Symbolism: $D_n(t)$ and $K_n(t)$ is the Dirichlet and Fejér kernel, respectively. $\sigma_nf(x)$ is the $n^{th}$ Cesàro mean of the Fourier series, that is $\sigma_nf(x) = \frac{S_0f(x) + \cdots + S_nf(x)}{n + 1}$, where $S_nf(x)$is the partial sum of the Fourier series.
My work:
$(1)$ By the definition of the Fejér kernel, for $n \in \mathbb{N}$ and $t \in \mathbb{R}$ we have
$$K_n(t) = \frac{1}{n + 1} \sum_{k = 0}^{n} D_k(t) = \frac{1}{n + 1} \Big(1+ \sum_{k = 1}^{n} D_k(t) \Big)$$
$$ = \frac{1}{n + 1} \Big(1 + \sum_{k = 1}^{n} \big(1 + 2\sum_{j = 1}^{k} \cos(jt) \big) \Big) \leq \frac{1}{n + 1} \Big(1 + \sum_{k = 1}^{n} \big(1 + 2\sum_{j = 1}^{k} 1 \big) \Big)$$
$$= \frac{1}{n + 1} \Big(1 + \sum_{k = 1}^{n} \big(1 + 2k \big) \Big) = \frac{1}{n + 1} \Big(1 + n + 2\sum_{k = 1}^{n} k \Big)$$
$$= \frac{1}{n + 1} \Big(1 + n + \frac{2(n+ 1)n}{2} \Big) = \frac{1}{n + 1} + \frac{n}{n + 1} + n = n + 1.$$
In addition, since $\sin \frac{t}{2} > \frac{t}{\pi}$, $\forall n \in \mathbb{N}, \forall t\in (0, \pi]$ we have
$$K_n(t) = \frac{1}{n + 1}\frac{\sin^2(\frac{n + 1}{2}t)}{\sin^2(\frac{t}{2})} \leq \frac{1}{n + 1} \frac{1}{\frac{t^2}{\pi^2}} = \frac{\pi^2}{(n + 1)t^2}.$$
Taking into account the above results it immediately follows that
$$\forall t \in (0, \pi], K_n(t) \leq \min\{n +1, \frac{\pi^2}{(n + 1)t^2}\}$$
which shows the truth of the first statement.

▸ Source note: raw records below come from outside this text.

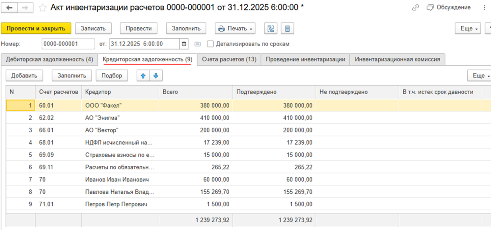Click the document structure icon in toolbar
This screenshot has width=491, height=230.
(270, 29)
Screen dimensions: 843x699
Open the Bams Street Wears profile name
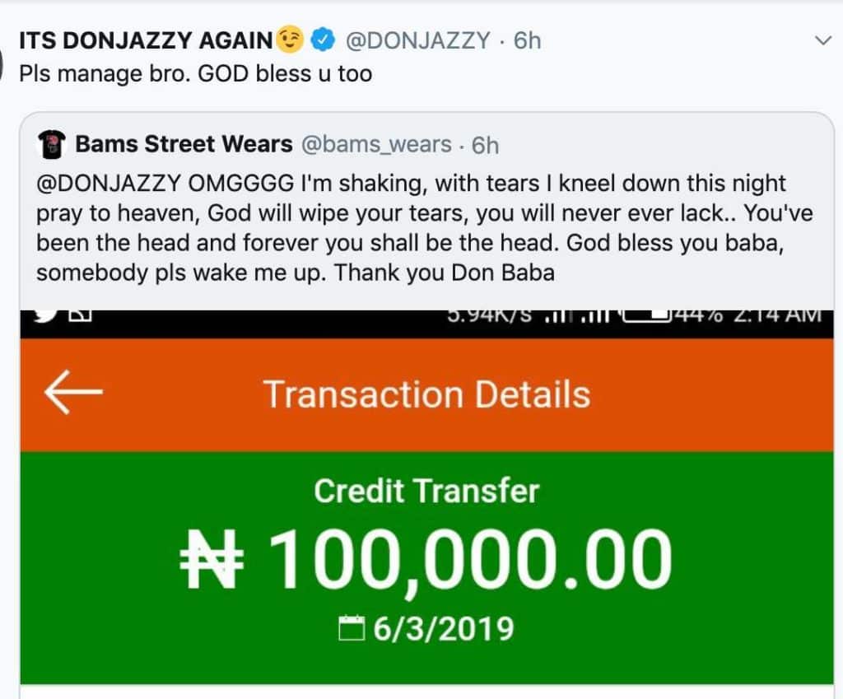184,144
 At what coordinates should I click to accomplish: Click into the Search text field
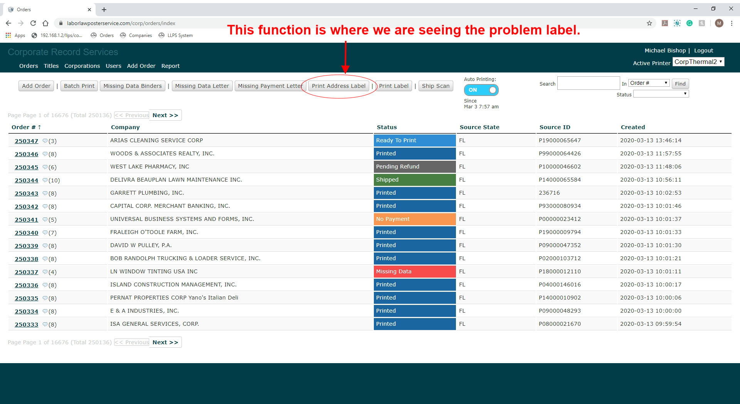tap(588, 83)
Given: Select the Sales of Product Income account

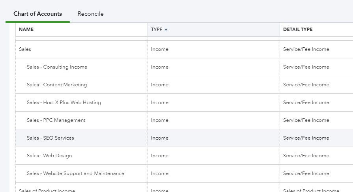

Is my work correct for $(1)$? Are there parts that I need to improve? For $(2)$, despite the fact that the function is Lipschitz, I have no idea.
For (2): using that $K_n$ is non-negative and $\int_o^{2\pi}K_n(t)\,dt=1$, we have $$ |\sigma_nf(x)-f(x)|=|K_n\ast f(x)-f(x)|\le\int_0^{2\pi}K_n(t)\,|\,f(x-t)-f(x)\,|\,dt\le K\int_0^{2\pi}K_n(t)\,t\,dt. $$ Using (1) we get $$\begin{align} \int_0^{2\pi}K_n(t)\,t\,dt&\le\int_0^{\pi/(n+1)}(n+1)\,t\,dt+\int_{\pi/(n+1)}^{2\pi}\frac{\pi^2}{(n+1)t}\,dt\\ &<\frac{\pi^2}{2(n+1)}+2\,\pi\,\frac{\log(2(n+1))}{n+1}. \end{align}$$